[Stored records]

┌────────

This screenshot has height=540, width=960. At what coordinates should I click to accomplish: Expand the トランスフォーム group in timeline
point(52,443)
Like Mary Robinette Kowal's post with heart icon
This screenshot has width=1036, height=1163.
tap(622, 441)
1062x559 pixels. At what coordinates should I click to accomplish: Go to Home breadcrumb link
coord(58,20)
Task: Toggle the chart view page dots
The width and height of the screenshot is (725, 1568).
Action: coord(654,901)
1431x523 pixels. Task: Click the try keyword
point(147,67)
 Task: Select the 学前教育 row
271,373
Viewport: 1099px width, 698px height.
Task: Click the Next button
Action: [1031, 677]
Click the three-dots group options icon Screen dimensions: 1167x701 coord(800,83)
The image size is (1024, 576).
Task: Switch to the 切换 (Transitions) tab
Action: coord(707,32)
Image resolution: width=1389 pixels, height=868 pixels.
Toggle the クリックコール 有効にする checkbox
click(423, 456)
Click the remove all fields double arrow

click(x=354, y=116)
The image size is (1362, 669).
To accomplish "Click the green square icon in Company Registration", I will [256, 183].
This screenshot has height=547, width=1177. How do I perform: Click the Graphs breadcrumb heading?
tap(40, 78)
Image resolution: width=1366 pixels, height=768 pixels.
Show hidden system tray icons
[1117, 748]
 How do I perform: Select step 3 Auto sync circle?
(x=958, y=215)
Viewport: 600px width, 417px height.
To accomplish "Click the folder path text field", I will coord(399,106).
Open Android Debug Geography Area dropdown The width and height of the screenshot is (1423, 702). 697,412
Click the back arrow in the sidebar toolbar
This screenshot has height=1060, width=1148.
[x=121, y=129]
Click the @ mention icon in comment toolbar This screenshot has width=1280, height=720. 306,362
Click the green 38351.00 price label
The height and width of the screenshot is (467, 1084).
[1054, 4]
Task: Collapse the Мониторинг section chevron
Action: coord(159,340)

└────────

Say how many lines of the data include the word "resolution". Nothing other than the number should be given.

§ **Completed exercise**
2